- [Records from a collection]
———

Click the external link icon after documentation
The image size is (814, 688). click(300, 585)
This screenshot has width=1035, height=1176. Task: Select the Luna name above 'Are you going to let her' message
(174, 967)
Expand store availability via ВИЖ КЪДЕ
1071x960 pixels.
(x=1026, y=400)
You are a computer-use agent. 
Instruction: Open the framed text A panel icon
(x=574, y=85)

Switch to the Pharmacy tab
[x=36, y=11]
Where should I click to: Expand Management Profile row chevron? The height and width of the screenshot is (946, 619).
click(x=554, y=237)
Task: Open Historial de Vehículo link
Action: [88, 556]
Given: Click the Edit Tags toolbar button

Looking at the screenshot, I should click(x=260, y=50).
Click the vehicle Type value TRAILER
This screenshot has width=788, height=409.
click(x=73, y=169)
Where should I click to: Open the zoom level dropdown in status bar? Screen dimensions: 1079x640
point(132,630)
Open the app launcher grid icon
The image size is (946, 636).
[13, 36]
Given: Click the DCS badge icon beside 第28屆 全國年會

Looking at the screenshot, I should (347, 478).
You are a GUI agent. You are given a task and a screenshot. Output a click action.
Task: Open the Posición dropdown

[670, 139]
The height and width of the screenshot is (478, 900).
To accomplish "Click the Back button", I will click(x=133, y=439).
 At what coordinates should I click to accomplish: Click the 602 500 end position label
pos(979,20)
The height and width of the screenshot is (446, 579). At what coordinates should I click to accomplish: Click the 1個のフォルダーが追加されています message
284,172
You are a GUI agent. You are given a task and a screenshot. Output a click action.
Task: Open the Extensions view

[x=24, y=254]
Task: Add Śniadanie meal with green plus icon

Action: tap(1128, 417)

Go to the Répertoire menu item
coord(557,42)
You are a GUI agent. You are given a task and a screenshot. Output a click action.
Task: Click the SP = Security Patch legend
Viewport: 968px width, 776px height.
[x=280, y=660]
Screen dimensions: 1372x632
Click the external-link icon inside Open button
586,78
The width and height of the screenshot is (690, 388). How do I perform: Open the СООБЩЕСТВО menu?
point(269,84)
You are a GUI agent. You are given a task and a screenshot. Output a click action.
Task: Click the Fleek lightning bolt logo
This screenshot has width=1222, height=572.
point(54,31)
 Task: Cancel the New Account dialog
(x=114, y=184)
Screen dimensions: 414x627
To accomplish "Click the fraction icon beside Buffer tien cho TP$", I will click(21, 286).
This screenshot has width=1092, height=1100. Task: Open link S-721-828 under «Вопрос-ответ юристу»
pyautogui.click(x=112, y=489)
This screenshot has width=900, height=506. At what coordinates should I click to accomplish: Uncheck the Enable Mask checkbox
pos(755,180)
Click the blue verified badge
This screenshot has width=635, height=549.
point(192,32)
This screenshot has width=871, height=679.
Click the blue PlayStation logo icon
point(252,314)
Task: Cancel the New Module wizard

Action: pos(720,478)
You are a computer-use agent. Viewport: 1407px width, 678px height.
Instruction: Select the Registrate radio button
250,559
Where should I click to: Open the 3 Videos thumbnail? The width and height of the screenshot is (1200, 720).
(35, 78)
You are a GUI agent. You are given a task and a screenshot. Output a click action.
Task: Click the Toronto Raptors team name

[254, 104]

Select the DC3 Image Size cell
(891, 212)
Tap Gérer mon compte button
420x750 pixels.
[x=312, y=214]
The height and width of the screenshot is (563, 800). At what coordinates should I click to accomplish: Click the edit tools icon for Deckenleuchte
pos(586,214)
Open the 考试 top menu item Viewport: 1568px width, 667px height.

———

- [Required work]
All of the records must be repeated exactly.

- [Solution]
Click the external link icon after documentation
The image size is (814, 688). click(300, 585)
This screenshot has width=1035, height=1176. Task: Select the Luna name above 'Are you going to let her' message
(174, 967)
Expand store availability via ВИЖ КЪДЕ
1071x960 pixels.
(x=1026, y=400)
You are a computer-use agent. 
Instruction: Open the framed text A panel icon
(x=574, y=85)

Switch to the Pharmacy tab
[x=36, y=11]
Where should I click to: Expand Management Profile row chevron? The height and width of the screenshot is (946, 619).
click(x=554, y=237)
Task: Open Historial de Vehículo link
Action: [88, 556]
Given: Click the Edit Tags toolbar button

Looking at the screenshot, I should click(x=260, y=50).
Click the vehicle Type value TRAILER
This screenshot has width=788, height=409.
click(x=73, y=169)
Where should I click to: Open the zoom level dropdown in status bar? Screen dimensions: 1079x640
point(132,630)
Open the app launcher grid icon
The image size is (946, 636).
[13, 36]
Given: Click the DCS badge icon beside 第28屆 全國年會

Looking at the screenshot, I should (347, 478).
You are a GUI agent. You are given a task and a screenshot. Output a click action.
Task: Open the Posición dropdown

[670, 139]
The height and width of the screenshot is (478, 900).
To accomplish "Click the Back button", I will click(x=133, y=439).
 At what coordinates should I click to accomplish: Click the 602 500 end position label
pos(979,20)
The height and width of the screenshot is (446, 579). At what coordinates should I click to accomplish: Click the 1個のフォルダーが追加されています message
284,172
You are a GUI agent. You are given a task and a screenshot. Output a click action.
Task: Open the Extensions view

[x=24, y=254]
Task: Add Śniadanie meal with green plus icon

Action: tap(1128, 417)

Go to the Répertoire menu item
coord(557,42)
You are a GUI agent. You are given a task and a screenshot. Output a click action.
Task: Click the SP = Security Patch legend
Viewport: 968px width, 776px height.
[x=280, y=660]
Screen dimensions: 1372x632
Click the external-link icon inside Open button
586,78
The width and height of the screenshot is (690, 388). How do I perform: Open the СООБЩЕСТВО menu?
point(269,84)
You are a GUI agent. You are given a task and a screenshot. Output a click action.
Task: Click the Fleek lightning bolt logo
This screenshot has width=1222, height=572.
point(54,31)
 Task: Cancel the New Account dialog
(x=114, y=184)
Screen dimensions: 414x627
To accomplish "Click the fraction icon beside Buffer tien cho TP$", I will click(21, 286).
This screenshot has width=1092, height=1100. Task: Open link S-721-828 under «Вопрос-ответ юристу»
pyautogui.click(x=112, y=489)
This screenshot has width=900, height=506. At what coordinates should I click to accomplish: Uncheck the Enable Mask checkbox
pos(755,180)
Click the blue verified badge
This screenshot has width=635, height=549.
point(192,32)
This screenshot has width=871, height=679.
Click the blue PlayStation logo icon
point(252,314)
Task: Cancel the New Module wizard

Action: pos(720,478)
You are a computer-use agent. Viewport: 1407px width, 678px height.
Instruction: Select the Registrate radio button
250,559
Where should I click to: Open the 3 Videos thumbnail? The width and height of the screenshot is (1200, 720).
(35, 78)
You are a GUI agent. You are given a task and a screenshot. Output a click action.
Task: Click the Toronto Raptors team name

[254, 104]

Select the DC3 Image Size cell
(891, 212)
Tap Gérer mon compte button
420x750 pixels.
[x=312, y=214]
The height and width of the screenshot is (563, 800). At what coordinates should I click to accomplish: Click the edit tools icon for Deckenleuchte
pos(586,214)
Open the 考试 top menu item Viewport: 1568px width, 667px height.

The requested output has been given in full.